You could also write, “I may be somewhere in Canada” and “eliminated everyone who can threaten my life.” These are a matter of writer preference in the degree of uncertainty he wishes to convey.
Here’s an additional reference to clarify this.
I now sit in a log cabin so far from civilization that a helicopter delivers my supplies. I’m not even sure where I am. From the weather patterns, I believe that I’m in the northeastern United States, but I might be somewhere in Canada. After the lie detector test, they told me it had gone well and to relax while they analyzed the results. They offered me a Coke.
And I woke up here.
It’s not so bad. I have a spectacular view of snow-capped mountains and green valleys. I have electricity–two gas-powered generators, one for a backup. For companionship, I have two cats. My laptop has wireless Internet access over secure channels, and I’m wrapped in a firewall that ensures my safety and privacy. My email filters through a secure server. I have an account to purchase whatever I want. It’s delivered to them, and they fly it in by helicopter–there’s a large clearing nearby for it to land. I’m even allowed to access Internet porn, but that gets tiresome after a while. The cats are good companions.

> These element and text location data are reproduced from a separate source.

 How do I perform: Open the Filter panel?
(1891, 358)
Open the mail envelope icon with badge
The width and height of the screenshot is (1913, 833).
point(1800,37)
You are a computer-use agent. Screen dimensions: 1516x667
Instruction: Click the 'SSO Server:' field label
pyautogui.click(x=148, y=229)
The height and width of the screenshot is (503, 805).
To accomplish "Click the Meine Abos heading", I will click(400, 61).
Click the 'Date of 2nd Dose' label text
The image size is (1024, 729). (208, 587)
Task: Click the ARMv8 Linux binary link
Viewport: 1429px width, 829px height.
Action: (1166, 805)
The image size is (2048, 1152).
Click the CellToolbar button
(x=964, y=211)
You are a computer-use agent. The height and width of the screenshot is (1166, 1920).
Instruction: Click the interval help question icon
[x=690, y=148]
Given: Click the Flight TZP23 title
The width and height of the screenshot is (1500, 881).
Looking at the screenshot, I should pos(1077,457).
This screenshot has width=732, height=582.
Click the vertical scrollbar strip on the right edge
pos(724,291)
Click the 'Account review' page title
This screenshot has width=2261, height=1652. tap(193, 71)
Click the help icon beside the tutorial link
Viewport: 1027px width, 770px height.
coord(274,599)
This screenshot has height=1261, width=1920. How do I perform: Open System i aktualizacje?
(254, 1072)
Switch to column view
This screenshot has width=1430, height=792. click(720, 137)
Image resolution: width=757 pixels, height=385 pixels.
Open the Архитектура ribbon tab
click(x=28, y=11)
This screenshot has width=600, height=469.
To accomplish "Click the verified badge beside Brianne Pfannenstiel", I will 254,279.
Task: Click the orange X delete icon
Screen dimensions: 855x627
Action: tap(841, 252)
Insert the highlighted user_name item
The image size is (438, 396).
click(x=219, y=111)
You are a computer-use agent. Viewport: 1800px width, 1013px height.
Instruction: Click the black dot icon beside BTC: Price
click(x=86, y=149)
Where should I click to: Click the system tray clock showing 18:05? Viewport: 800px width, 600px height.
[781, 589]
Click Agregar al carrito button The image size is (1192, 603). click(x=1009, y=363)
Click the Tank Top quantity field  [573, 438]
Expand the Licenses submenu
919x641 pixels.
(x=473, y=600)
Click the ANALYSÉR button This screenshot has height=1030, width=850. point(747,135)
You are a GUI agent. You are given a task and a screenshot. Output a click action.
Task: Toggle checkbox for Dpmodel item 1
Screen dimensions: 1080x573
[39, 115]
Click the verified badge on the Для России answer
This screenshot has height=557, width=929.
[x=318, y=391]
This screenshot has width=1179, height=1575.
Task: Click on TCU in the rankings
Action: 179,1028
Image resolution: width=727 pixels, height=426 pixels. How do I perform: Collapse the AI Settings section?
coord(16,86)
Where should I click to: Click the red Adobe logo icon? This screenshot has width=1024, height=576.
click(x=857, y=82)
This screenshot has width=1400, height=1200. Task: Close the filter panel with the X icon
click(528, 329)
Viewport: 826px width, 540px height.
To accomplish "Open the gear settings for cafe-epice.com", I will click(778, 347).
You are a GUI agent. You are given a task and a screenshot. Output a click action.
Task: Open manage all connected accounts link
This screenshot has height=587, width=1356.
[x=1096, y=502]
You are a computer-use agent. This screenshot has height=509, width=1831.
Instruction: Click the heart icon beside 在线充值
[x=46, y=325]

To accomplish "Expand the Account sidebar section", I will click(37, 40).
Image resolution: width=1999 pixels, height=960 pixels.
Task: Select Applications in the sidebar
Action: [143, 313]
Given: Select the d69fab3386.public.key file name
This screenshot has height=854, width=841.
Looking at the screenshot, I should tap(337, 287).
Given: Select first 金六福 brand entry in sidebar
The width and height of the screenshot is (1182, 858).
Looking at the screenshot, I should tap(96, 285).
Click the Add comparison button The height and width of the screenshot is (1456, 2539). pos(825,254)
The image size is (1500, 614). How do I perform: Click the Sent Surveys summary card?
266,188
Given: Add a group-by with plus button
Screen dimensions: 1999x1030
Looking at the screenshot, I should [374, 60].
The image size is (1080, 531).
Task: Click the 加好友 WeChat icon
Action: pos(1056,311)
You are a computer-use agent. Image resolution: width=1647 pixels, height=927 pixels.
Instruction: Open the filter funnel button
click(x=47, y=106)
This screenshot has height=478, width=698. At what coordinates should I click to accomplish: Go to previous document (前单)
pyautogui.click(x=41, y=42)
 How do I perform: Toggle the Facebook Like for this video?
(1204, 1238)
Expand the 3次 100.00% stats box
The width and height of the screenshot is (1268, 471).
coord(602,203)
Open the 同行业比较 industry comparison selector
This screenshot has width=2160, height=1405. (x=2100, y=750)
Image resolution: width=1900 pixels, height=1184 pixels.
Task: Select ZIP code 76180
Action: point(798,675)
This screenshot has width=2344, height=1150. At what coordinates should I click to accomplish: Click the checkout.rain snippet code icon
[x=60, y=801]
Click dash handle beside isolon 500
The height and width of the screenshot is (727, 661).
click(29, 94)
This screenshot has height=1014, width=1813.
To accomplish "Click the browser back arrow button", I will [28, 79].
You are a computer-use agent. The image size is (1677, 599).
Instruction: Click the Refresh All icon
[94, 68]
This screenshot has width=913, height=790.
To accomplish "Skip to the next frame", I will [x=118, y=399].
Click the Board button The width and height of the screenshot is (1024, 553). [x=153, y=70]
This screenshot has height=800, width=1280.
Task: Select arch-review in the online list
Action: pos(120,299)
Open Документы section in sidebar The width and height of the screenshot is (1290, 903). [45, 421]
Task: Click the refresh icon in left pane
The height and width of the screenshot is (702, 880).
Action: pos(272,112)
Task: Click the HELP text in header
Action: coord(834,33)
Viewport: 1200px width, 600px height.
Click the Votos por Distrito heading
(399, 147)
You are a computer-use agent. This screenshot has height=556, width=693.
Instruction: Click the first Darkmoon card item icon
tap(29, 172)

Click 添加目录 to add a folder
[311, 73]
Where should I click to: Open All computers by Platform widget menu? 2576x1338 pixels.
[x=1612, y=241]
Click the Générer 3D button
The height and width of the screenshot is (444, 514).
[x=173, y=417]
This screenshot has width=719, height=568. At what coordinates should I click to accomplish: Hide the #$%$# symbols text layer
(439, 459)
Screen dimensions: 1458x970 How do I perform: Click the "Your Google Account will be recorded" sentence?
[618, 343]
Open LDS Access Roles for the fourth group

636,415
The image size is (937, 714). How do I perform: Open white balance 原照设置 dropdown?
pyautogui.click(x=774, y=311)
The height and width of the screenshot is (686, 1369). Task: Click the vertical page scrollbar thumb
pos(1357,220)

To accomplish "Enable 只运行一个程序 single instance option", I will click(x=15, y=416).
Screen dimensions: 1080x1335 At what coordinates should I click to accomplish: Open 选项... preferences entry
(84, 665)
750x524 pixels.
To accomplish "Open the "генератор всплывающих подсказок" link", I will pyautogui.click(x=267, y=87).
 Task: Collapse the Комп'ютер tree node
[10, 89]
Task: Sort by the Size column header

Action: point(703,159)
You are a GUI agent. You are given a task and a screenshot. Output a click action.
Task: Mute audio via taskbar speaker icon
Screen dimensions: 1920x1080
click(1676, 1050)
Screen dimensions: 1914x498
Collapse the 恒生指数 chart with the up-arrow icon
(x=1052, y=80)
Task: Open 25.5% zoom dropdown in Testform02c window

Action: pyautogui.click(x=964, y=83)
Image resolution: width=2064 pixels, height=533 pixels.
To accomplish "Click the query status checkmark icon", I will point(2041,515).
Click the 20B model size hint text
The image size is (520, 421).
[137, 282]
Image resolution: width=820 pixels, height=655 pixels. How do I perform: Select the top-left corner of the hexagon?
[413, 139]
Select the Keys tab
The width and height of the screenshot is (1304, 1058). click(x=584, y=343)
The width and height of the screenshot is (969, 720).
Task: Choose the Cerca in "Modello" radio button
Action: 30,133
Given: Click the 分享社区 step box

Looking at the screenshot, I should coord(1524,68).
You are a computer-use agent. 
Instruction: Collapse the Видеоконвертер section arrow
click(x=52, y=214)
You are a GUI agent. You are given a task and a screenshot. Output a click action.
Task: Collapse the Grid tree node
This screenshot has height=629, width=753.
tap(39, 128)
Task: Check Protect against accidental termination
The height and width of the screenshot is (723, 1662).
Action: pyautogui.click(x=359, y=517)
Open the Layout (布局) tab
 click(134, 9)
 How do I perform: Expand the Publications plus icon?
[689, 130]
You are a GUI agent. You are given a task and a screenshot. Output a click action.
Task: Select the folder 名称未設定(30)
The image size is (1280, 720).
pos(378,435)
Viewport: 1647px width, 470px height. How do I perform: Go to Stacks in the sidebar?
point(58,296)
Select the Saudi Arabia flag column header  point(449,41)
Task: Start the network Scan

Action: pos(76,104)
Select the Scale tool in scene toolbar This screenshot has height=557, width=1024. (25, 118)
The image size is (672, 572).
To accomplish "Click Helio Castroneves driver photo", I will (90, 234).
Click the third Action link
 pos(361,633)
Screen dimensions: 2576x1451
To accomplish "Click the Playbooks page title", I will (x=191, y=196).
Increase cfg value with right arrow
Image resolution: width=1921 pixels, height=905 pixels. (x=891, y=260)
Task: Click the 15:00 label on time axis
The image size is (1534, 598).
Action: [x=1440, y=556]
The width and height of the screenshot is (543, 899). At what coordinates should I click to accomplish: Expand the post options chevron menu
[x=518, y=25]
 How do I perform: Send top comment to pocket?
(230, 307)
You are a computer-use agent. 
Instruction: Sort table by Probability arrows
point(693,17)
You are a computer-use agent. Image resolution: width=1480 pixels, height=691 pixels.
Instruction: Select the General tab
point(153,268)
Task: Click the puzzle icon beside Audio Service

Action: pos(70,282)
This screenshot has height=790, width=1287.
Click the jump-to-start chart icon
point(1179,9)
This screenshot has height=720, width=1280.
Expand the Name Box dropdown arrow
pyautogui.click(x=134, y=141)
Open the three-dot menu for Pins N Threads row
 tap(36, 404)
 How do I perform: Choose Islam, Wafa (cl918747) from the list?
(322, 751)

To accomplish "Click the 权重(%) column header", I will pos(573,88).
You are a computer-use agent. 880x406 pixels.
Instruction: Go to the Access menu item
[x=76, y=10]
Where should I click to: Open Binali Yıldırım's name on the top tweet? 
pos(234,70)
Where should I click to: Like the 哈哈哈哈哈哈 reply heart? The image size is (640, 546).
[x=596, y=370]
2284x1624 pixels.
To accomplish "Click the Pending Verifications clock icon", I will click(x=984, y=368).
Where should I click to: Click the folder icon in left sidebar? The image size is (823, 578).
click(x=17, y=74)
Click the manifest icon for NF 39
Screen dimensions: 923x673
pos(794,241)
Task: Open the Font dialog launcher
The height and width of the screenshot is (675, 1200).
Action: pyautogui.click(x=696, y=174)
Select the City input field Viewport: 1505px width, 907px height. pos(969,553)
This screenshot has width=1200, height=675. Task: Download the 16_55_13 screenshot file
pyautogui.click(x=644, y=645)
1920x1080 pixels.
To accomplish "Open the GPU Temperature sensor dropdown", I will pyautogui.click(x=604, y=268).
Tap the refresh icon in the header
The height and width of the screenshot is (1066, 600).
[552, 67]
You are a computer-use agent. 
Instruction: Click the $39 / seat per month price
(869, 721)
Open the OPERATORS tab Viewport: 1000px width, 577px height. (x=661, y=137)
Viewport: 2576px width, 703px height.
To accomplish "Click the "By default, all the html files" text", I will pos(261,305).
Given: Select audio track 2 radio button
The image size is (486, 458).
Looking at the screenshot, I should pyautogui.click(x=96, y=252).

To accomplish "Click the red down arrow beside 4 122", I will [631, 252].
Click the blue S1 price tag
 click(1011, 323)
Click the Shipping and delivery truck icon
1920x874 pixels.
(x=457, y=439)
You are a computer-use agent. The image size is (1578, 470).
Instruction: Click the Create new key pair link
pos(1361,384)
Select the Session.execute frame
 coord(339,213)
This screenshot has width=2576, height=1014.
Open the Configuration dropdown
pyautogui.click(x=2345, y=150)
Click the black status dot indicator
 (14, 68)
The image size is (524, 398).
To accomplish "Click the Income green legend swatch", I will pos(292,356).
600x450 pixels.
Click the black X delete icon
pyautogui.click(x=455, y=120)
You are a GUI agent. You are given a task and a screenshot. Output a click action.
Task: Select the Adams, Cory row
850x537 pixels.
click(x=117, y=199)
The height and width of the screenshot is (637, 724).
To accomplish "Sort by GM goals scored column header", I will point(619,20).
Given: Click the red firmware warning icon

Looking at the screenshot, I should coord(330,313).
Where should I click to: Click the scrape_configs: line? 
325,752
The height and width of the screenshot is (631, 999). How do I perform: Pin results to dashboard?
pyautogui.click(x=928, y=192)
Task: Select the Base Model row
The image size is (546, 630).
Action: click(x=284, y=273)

I still work for company, testing software. They say they don’t monitor my Internet activity, but they also said my well-being depends on my discretion on the Internet. Since I don’t know where I am, I can’t divulge my location accidentally. That’s the reason for my seclusion. Apparently they can’t be sure that they have eliminated everyone who could threaten my life.
I met this wonderful lady on the Internet two months ago. She’s an artist and likes privacy. We’ve been getting on very well and have reached the cybersex stage in our relationship. I wonder if they’ll let me have her in place of the cats.